What needs to be done: Whatever lies between the line with "Instruction: Open Bookmarks" and the end of the data, both included, must be copied exactly and without pictures.

___

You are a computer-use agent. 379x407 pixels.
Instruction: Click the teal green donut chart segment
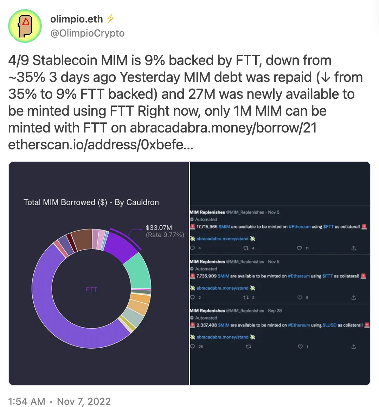click(137, 271)
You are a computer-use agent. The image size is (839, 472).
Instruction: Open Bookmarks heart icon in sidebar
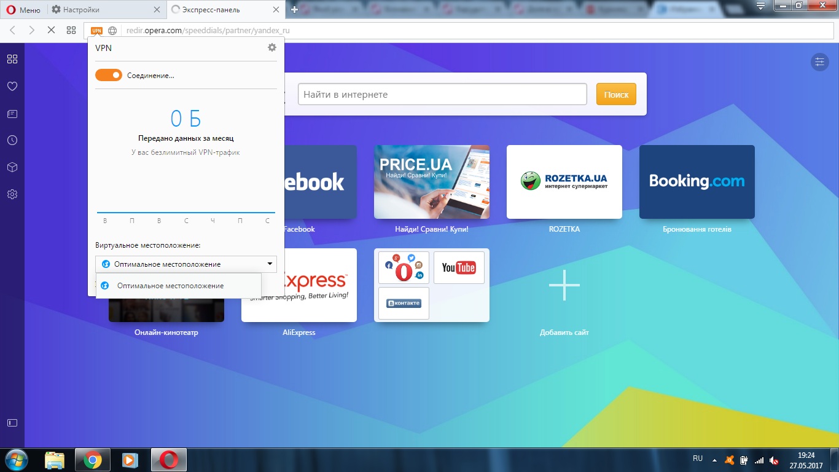[12, 87]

___

Your response:
Instruction: Open Bookmarks heart icon in sidebar
[12, 87]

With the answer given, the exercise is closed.